While the privatisation of state industries and assets has certainly cut down the direct involvement of the state in the production and distribution of many goods and services, the process has been accompanied by new state regulations, subsidies and institutions aimed at introducing and entrenching a “favourable environment” for the newly-privatised industries.

Director Sean Gabb of the Libertarian Alliance made a similar point about the kind of “privatization” promoted by vulgar libertarian think tanks like the Adam Smith Institute.  The ASI, he wrote in Free Life Commentary (July 3, 1998), “sells market solutions to statist problems.”

An Adam Smith Institute report… will look at the technical questions of how to privatise – at what the shape of the new private activity ought to be, at what special interests need to be conciliated, and so forth. And the report will often only sketch out the details of a proposal that will be fully explained in direct consultancy with a company or ministry….

The old statism was at least mitigated by incompetence. The people in charge of it were paid too little to feel really important; and much of their energy was absorbed in disputes with stupid or malevolent union leaders. They presided over a system that was never very strong, and that failed to weather the storms of the 1970s.

As reconstructed in the 1980s – partly by the Adam Smith Institute – the new statism is different. It looks like private enterprise. It makes a profit. Those in charge of it are paid vast salaries, and smugly believe they are worth every penny….

But for all its external appearance, the reality is statism. And because it makes a profit, it is more stable than the old. It is also more pervasive. Look at these privatised companies, with their boards full of retired politicians, their cosy relationships with the regulators, their quick and easy ways to get whatever privileges they want….

As with National Socialism in Germany, the new statism is leading to the abolition of the distinction between public and private. Security companies, for example, are being awarded contracts to ferry defendants between prison and court, and in some cases to build and operate prisons. This has been sold to us on the – perfectly correct – grounds that it ensures better value for money. But it also involves grants of state powers of coercion to private organisations. All over the country, private companies are being given powers of surveillance and control greater than the Police used to possess.

….There has been no diminution in the economic power of the State, only a change in its mode of operation….

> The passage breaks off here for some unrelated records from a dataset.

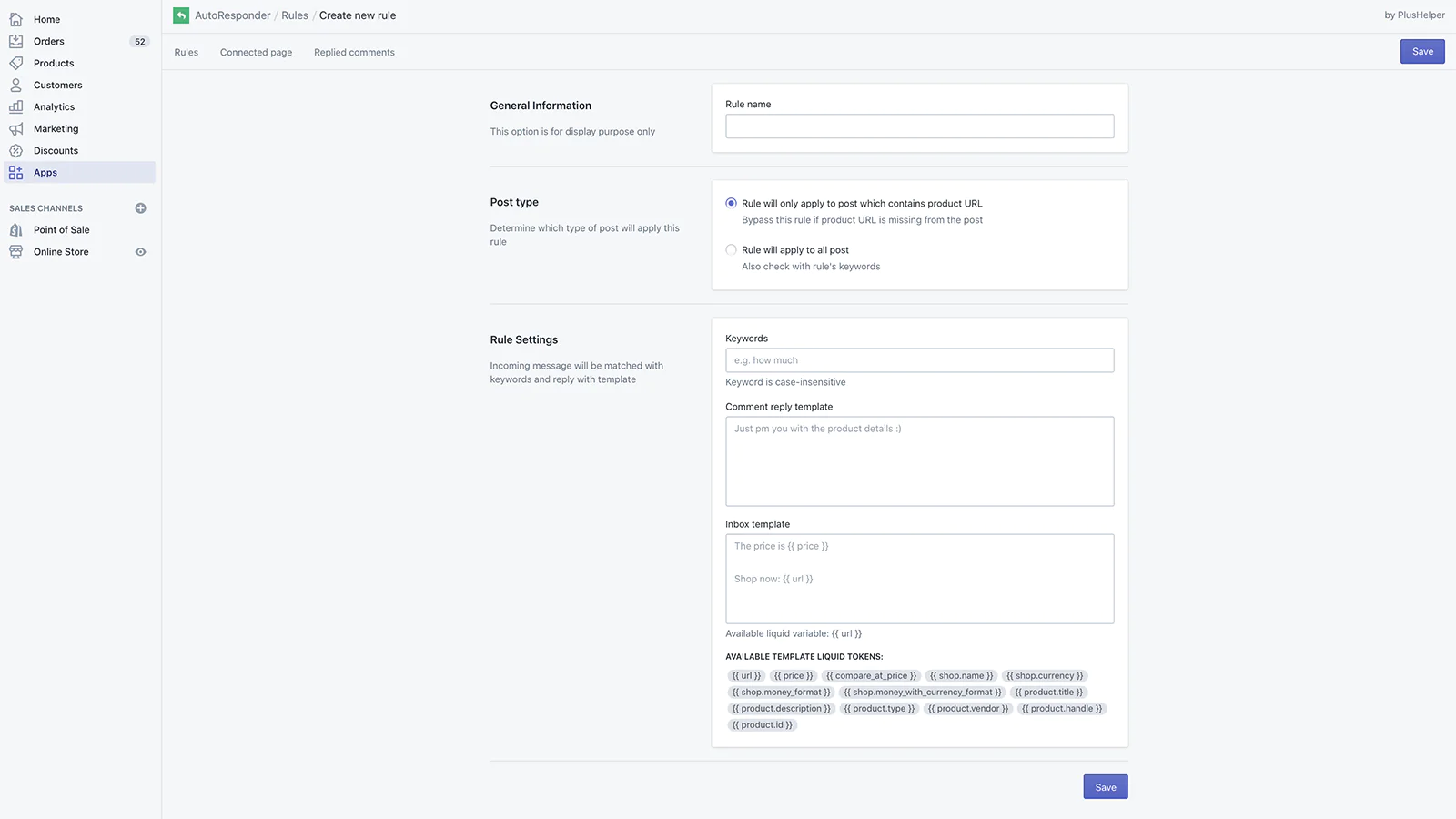Click the Save button at top right
This screenshot has width=1456, height=819.
[x=1421, y=52]
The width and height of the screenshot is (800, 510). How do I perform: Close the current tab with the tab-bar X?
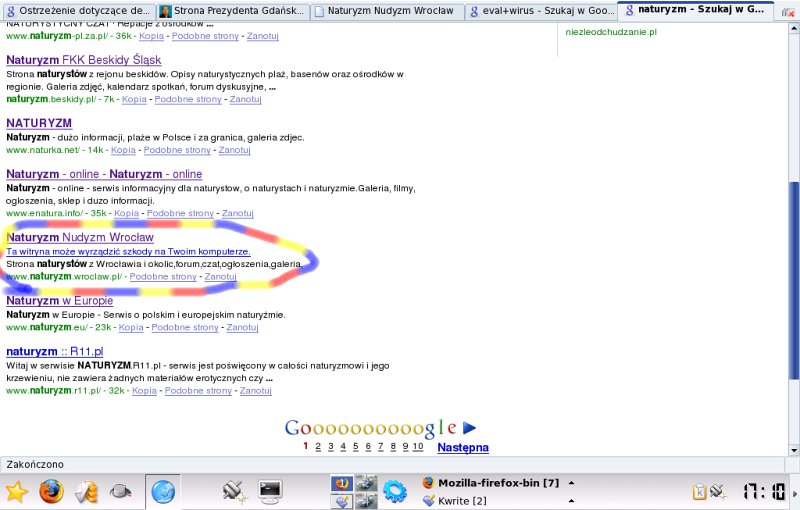click(789, 11)
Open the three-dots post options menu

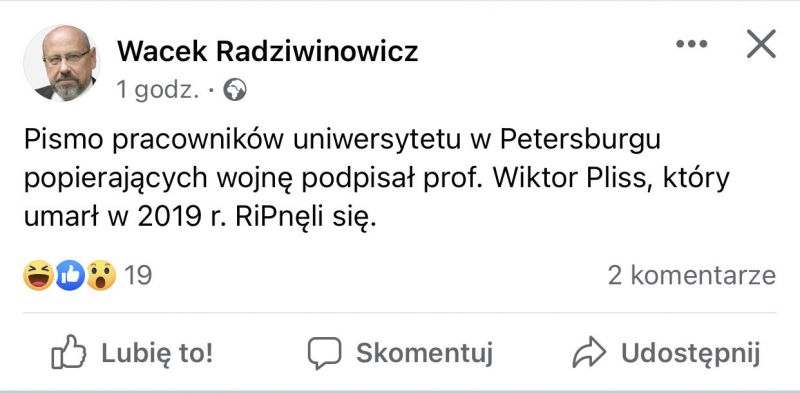(691, 44)
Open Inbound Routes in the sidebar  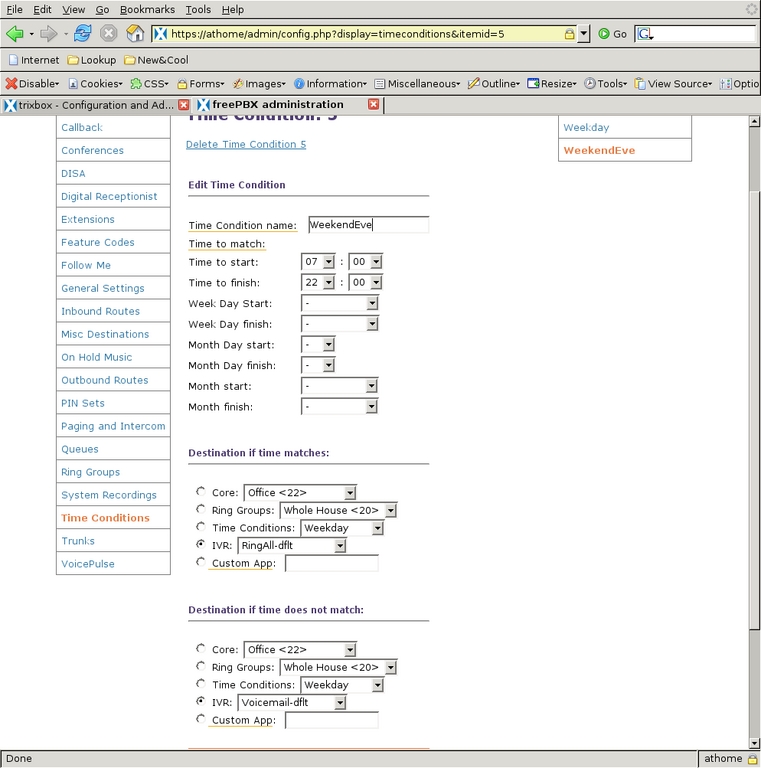100,311
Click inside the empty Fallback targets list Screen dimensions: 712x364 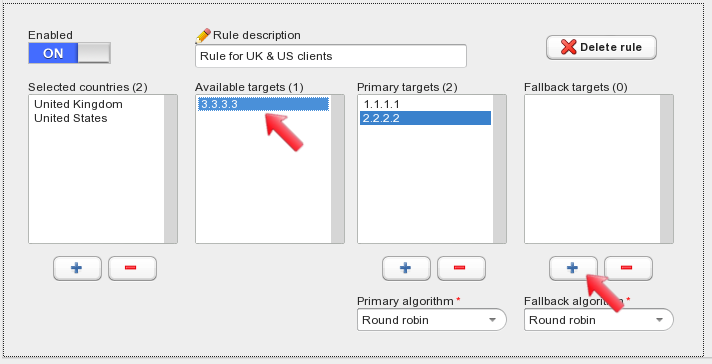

With all that by way of preface, you can imagine my reaction when I came across a paper, titled “Against the mainstream:  Nazi privatization in 1930s Germany,” by Germà Bel of the University of Barcelona.  Here’s an excerpt:

The Great Depression spurred State ownership in Western capitalist countries. Germany was no exception; the last governments of the Weimar Republic took over firms in diverse sectors. Later, the Nazi regime transferred public ownership and public services to the private sector. In doing so, they went against the mainstream trends in the Western capitalist countries, none of which systematically reprivatized firms during the 1930s. Privatization in Nazi Germany was also unique in transferring to private hands the delivery of public services previously provided by government.

Bel argues that one of the political aims of the privatization initiatives was to win the support of the German industrialists–or as Sidney Merlin put it in a 1943 paper quoted by Bel, “facilitate the accumulation of private fortunes and industrial empires by [the regime's] foremost members and collaborators.”

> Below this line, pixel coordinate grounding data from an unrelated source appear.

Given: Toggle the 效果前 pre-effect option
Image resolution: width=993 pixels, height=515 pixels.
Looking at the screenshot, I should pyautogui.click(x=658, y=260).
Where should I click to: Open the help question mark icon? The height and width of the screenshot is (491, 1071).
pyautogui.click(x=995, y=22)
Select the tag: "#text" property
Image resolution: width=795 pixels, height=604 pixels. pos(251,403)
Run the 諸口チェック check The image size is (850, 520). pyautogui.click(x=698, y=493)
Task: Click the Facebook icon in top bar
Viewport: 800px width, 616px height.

Along the same lines, Joseph Stromberg once argued by private email, based on his reading of Behemoth (by the Frankfurt School’s Franz Neumann), that the autarky of Fortress Europe wasn’t the Nazis’ goal at all.  It was simply

a temporary way around the Anglo-American ownership of the monetary system, etc.  As they conquered territory, the Nazis extended their model of state-capitalism into the new areas.  I suppose we could credit them with an early model of top-down globalization….  Not much different than the American model: tariffs until you control the overseas assets, then ‘free trade.’

Had the Axis won, they’d no doubt have created their own version of the Bretton Woods agencies and the UN Security Council, and made the Deutschmark into a global reserve currency.

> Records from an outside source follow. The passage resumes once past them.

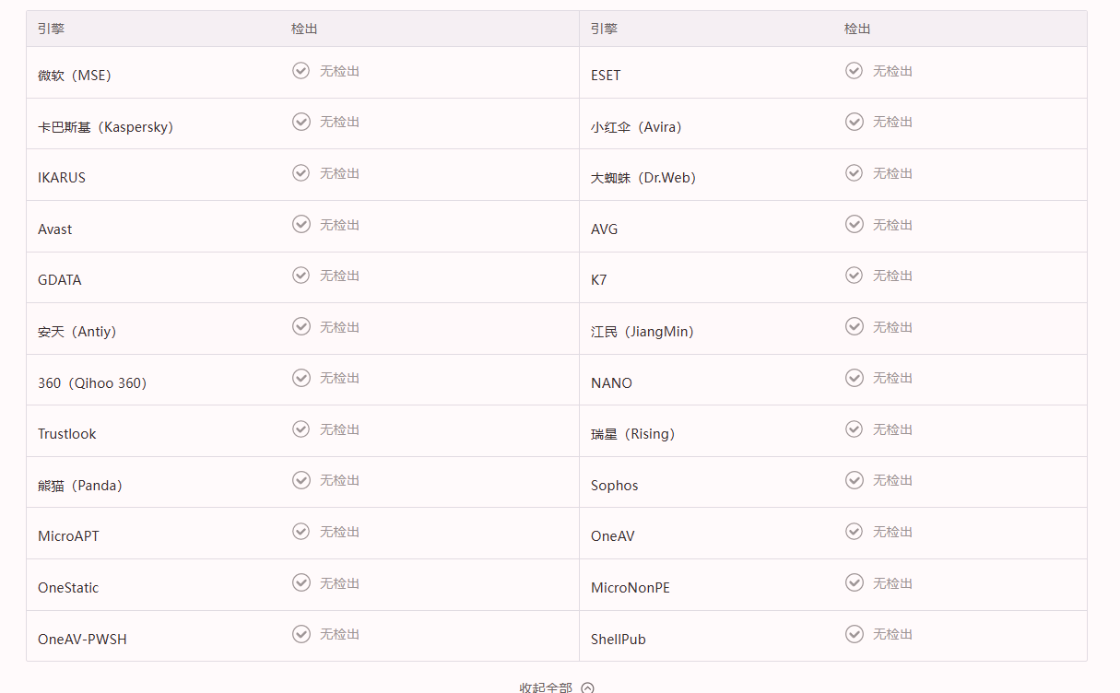1120x693 pixels.
Task: Click the left 引擎 column header
Action: tap(51, 29)
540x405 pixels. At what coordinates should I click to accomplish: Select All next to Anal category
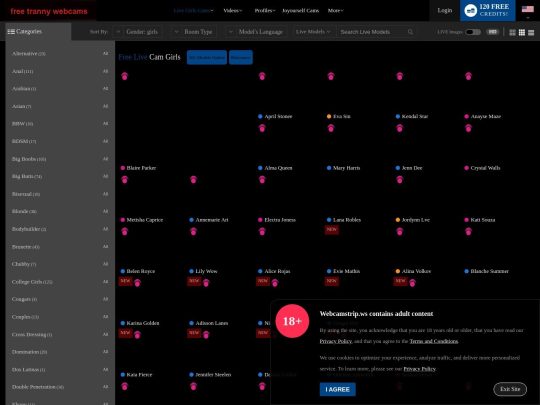click(105, 71)
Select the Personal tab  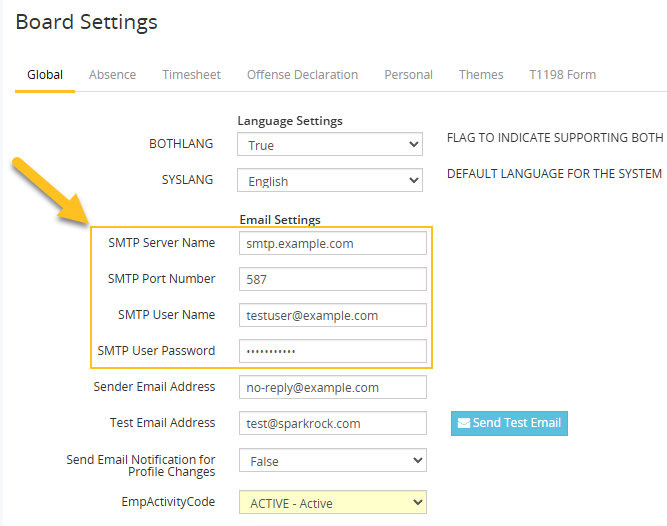tap(408, 75)
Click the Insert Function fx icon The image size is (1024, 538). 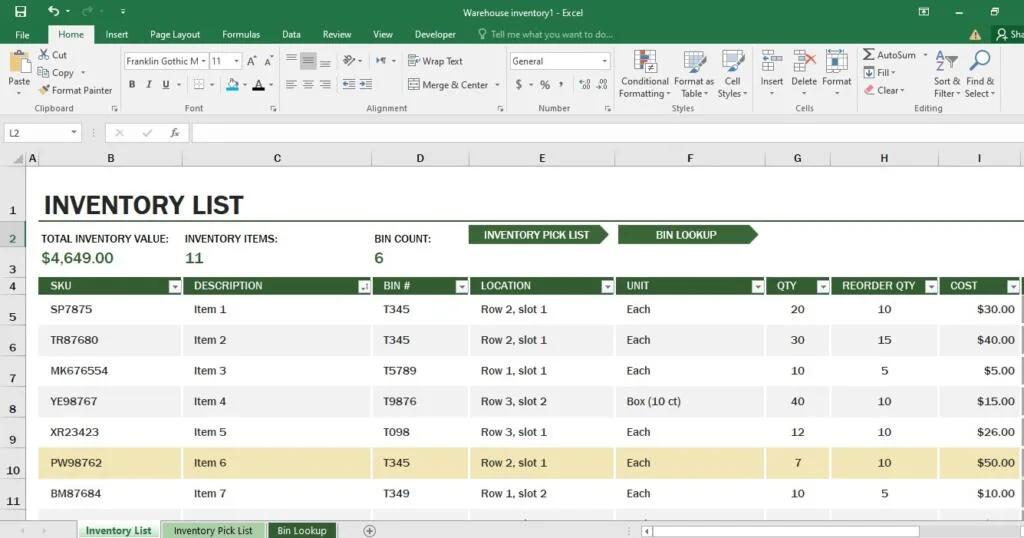click(174, 132)
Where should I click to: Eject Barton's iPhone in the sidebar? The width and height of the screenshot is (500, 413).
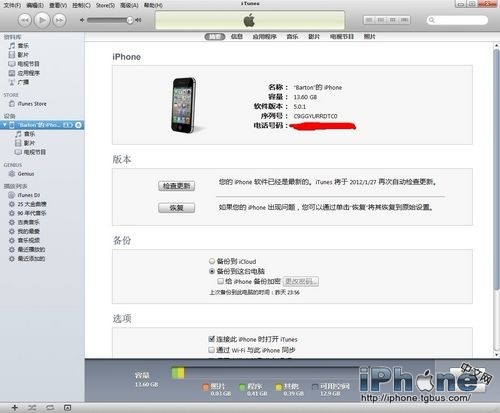(x=78, y=125)
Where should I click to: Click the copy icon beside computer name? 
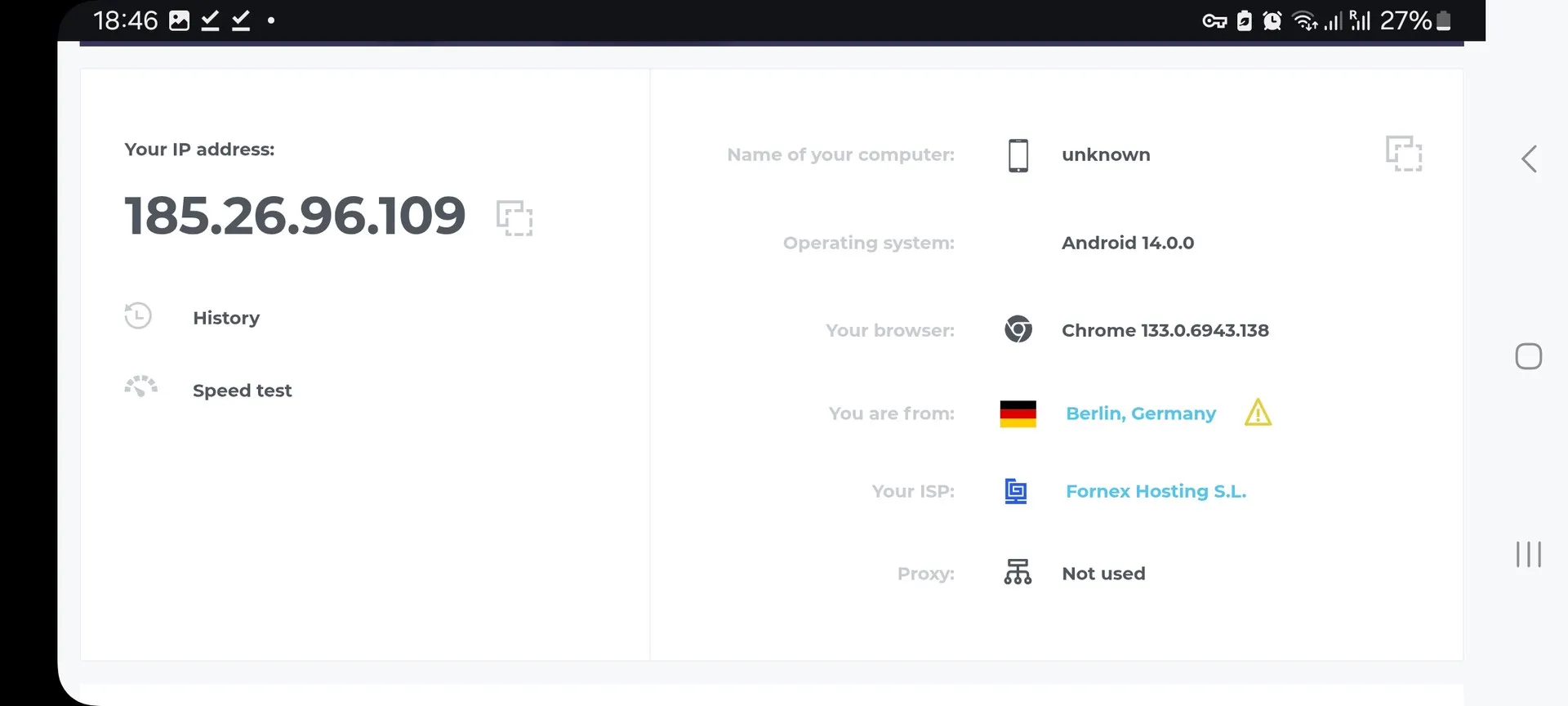point(1403,154)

Neumann and the rest of the Frankfurt School described, as the aim of fascism, to transcend the internal contradictions of capitalism, in much the same way that Immanuel Wallerstein argued the feudal ruling class transcended the internal contradictions of feudalism.  According to Wallerstein, a subgroup of the feudal ruling class reconfigured themselves as agrarian capitalists, and negotiated the transition to capitalism, setting themselves up as the core of the new ruling class over a new social system.  Similarly, Wallerstein speculates, a section of the capitalist ruling class may attempt to survive the collapse of corporate capitalism from its internal contradictions, by setting themselves up as the ruling class of a post-market collectivist society.  That’s exactly what fascism attempted to do, according to the Frankfurt School:  to create a post-capitalist, or at least post-market, society under the control of the biggest finance capitalists.  The capitalists, in the Frankfurt School scenario, attempt to transcend the law of value and mediate an increasing share of economic transactions directly through the state rather than the market price system.

Perhaps not coincidentally, the tendency of neoliberal capitalism over the past few decades, despite all the “free market” rhetoric, has been to socialize an ever-increasing share of the operating costs of business, and to insulate big business increasingly from market competition through a draconian “intellectual property” (sic) regime.  Besides the war economy and the military-industrial complex, the internal security state and the prison-industrial complex have grown by leaps and bounds.  Consider the irony of Dick Cheney, of Halliburton fame, pontificating that “the government never made anybody rich.”  We have been evolving, in recent decades, to a system of power in which the bondaries between the corporation and the state are increasingly a legal fiction, and the corporate capitalists administer the economy from their position at the helm of the state.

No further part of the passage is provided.